Dear Carolyn: My boyfriend of four months just found out he’s the father of a 9-month-old baby. When we met, he told me his ex had a baby with the guy she was cheating on him with. She had told my boyfriend he wasn’t the father.
That guy broke up with her last month and demanded a paternity test. It turned out he wasn’t the father. She came after my boyfriend for child support, and a paternity test established him as the dad. She is not a good or easy person to deal with, and now our lives will be wrapped up with hers for the next 18 years or longer.
My boyfriend is deciding how involved a father he wants to be and asking me to stay with him. Either way, it’s not great news for me. If he decides just to pay and not be in the kid’s life, that is wrong, but if he decides to step up and share custody, that is way more than I bargained for in this relationship.

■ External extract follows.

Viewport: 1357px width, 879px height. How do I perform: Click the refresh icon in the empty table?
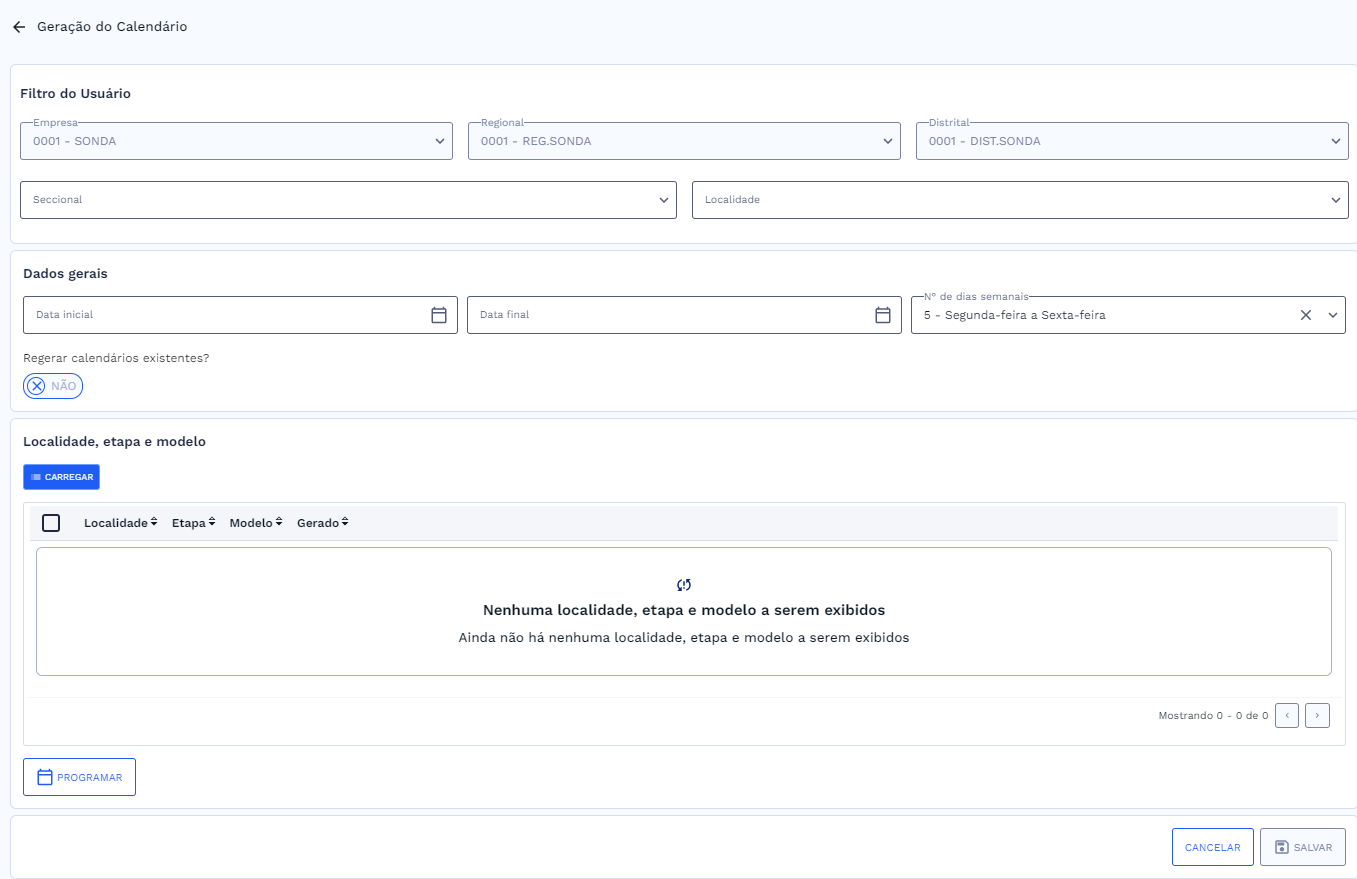(684, 585)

He seems like a good guy, and I was very interested in him, but I’m only 23 and never envisioned dating a guy my age who has a kid. Should I wait to make a decision until after my emotions settle or follow my gut instinct and break up now?
— Not on Board
Not on Board: That is a lot to process in the he-seems-like-a-good-guy stage.
It also seems pretty clear you want to go while the getting is good.

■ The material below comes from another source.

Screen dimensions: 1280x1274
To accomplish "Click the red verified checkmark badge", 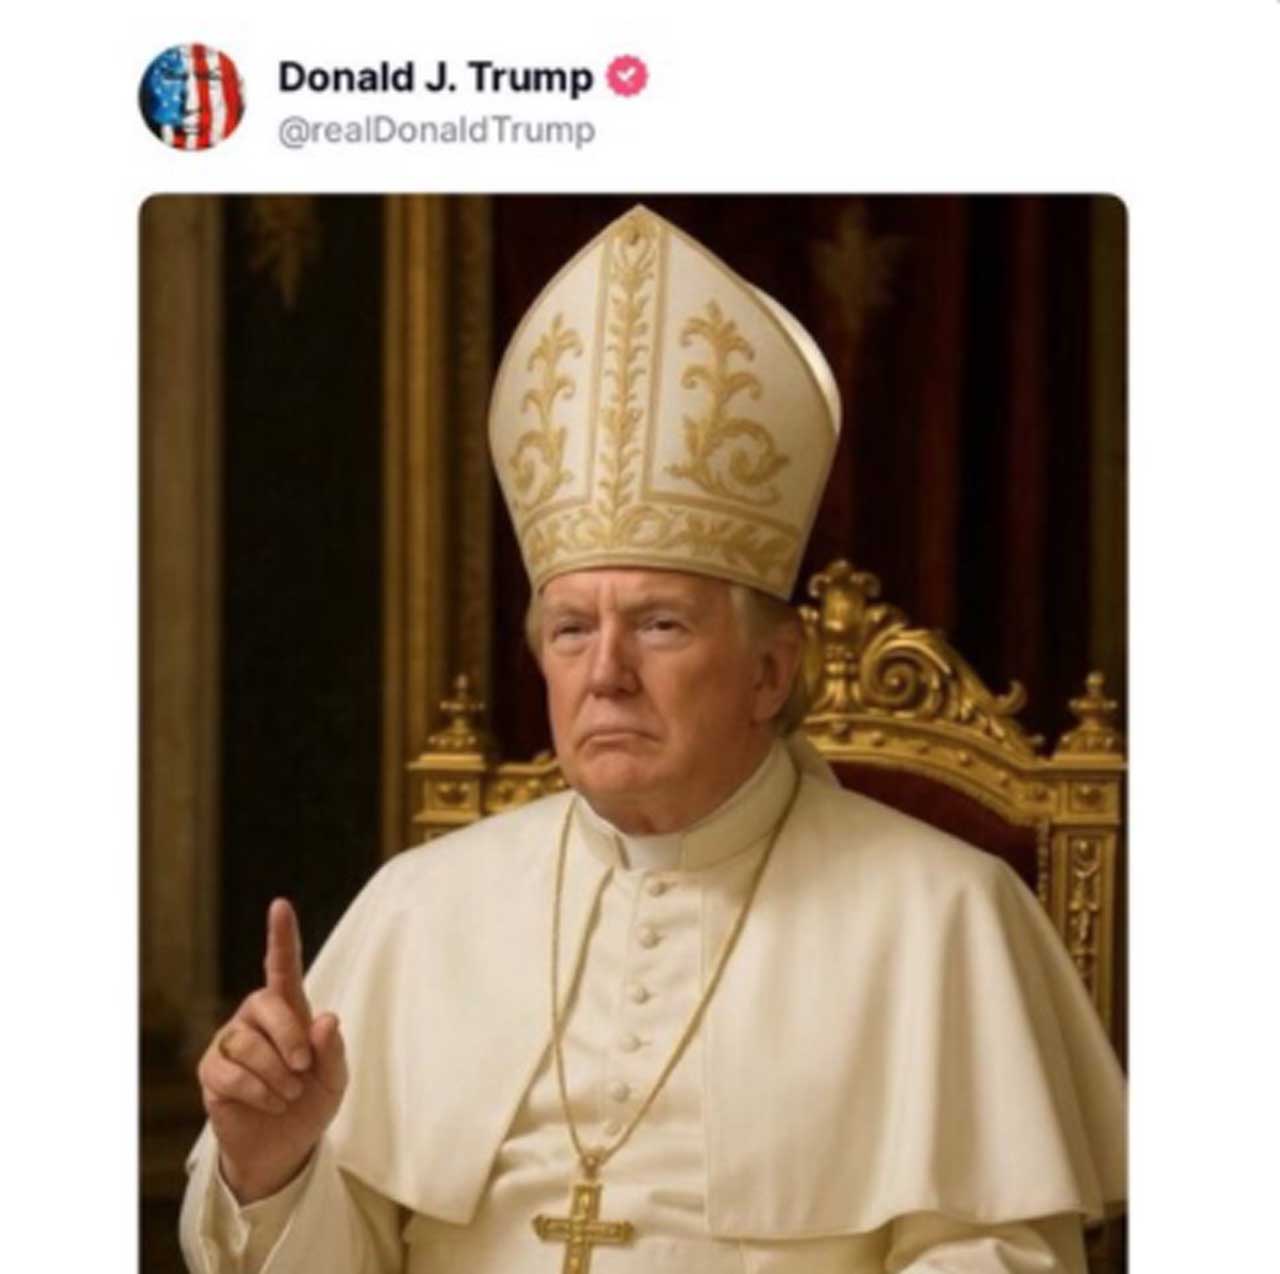I will (630, 77).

If that’s true, then there isn’t much else for us to talk about; there’s no defensible argument for staying, getting more deeply attached to your boyfriend and even bonding some with the child when you want no part of that kind of commitment.
But. Those weren’t your exact words. You asked whether to hit the exit immediately or wait till “my emotions settle” — maybe the only phrasing that could pry out an answer to wait.
It is almost impossible to think clearly through big feelings. So, yes, resting a beat while they recede is wise whenever we have that option, and when the decisions are so consequential.
You have the option here because a “beat” does not involve months or longer of stringing along this embattled little family while you decide whether you care. The time required is only enough days or weeks to get your mind around the new information. (Truly, you might achieve “settled” before this publishes.)
That is a relatively small cost for your purpose: confidence that you’re not making an impulse or panic decision. When the bombshell news has worked itself into your normal, you can bring the clarity of thought you owe yourself and any person you care about. Thought and conversation, I should say — being able to talk about this, and how you two talk, are both important. It can be the difference between a scarring breakup and one on respectful or affectionate terms.
This is all triage, mind you — not how to get to the Point of No Regrets on a complex life decision at 23. I’m just urging you to breathe into it because of the many ways that can help (and the many ways rushing something can hurt).
Coincidentally — and I choose that word carefully — as you’re busy taking your moment to reflect, you will not be reflex-dumping your reeling boyfriend like a bad clam.
It’s not your job to absorb his shock for him, not remotely, and I don’t mean to imply that it is. But two people can be kind to each other amid a dramatic turn of events and temporarily suspend operation of any heavy life machinery, just for the sake of it.
As long as you’re transparent — “It’s so much at once, I’m not staying or going, I’m breathing” — you can take this moment to think or settle or show compassion if you want to, without mixed signals or opening his-and-hers 529s.
Speaking of, for future reference: Always assume those “next 18 years” of some child-related complication are really a lifetime. That lets reality be the pleasant surprise.